_Exercise directions_: Report back every line from the entries below in which the word "label" occurs.

[Collected data]
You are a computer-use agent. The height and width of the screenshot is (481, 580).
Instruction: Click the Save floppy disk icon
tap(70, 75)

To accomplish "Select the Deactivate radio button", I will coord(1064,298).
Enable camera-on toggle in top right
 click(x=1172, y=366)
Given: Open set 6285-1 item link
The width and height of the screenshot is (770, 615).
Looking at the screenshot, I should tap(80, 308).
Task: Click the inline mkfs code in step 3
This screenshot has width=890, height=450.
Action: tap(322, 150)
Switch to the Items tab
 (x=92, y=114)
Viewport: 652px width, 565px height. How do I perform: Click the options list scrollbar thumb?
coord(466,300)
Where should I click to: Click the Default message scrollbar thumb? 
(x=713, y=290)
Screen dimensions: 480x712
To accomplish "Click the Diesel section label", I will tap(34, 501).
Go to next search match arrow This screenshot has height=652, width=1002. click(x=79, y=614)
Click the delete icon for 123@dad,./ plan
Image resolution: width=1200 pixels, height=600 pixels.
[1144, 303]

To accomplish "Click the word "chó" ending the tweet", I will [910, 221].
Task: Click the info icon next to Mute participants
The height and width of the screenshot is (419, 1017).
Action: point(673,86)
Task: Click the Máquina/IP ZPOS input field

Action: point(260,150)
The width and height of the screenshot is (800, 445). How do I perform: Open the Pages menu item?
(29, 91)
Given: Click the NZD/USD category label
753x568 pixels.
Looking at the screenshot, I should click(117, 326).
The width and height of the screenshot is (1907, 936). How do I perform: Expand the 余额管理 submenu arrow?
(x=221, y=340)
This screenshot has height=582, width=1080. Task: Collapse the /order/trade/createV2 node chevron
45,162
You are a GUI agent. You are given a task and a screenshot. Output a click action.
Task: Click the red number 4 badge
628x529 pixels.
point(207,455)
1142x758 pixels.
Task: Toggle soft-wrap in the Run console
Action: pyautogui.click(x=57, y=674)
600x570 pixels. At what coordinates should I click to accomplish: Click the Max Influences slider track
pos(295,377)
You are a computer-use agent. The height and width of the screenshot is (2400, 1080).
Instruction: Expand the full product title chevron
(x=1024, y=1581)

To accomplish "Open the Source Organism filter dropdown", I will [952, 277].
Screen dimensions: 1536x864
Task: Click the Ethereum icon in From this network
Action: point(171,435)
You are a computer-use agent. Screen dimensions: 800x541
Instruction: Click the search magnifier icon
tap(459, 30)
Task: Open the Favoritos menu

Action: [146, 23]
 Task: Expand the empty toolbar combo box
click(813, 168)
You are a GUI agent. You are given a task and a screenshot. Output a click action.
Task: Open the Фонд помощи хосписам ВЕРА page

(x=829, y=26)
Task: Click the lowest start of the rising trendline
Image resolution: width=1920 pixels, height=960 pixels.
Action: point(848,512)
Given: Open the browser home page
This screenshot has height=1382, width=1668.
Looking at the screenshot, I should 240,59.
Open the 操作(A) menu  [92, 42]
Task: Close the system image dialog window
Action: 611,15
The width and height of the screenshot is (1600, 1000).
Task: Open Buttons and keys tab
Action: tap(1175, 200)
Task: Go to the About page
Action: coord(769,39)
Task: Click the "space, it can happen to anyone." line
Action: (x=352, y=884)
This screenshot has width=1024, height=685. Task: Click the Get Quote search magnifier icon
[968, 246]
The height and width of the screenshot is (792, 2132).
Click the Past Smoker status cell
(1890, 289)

_Written answer_:
To accomplish "Click the Diesel section label", I will tap(34, 501).
Given: Click the NZD/USD category label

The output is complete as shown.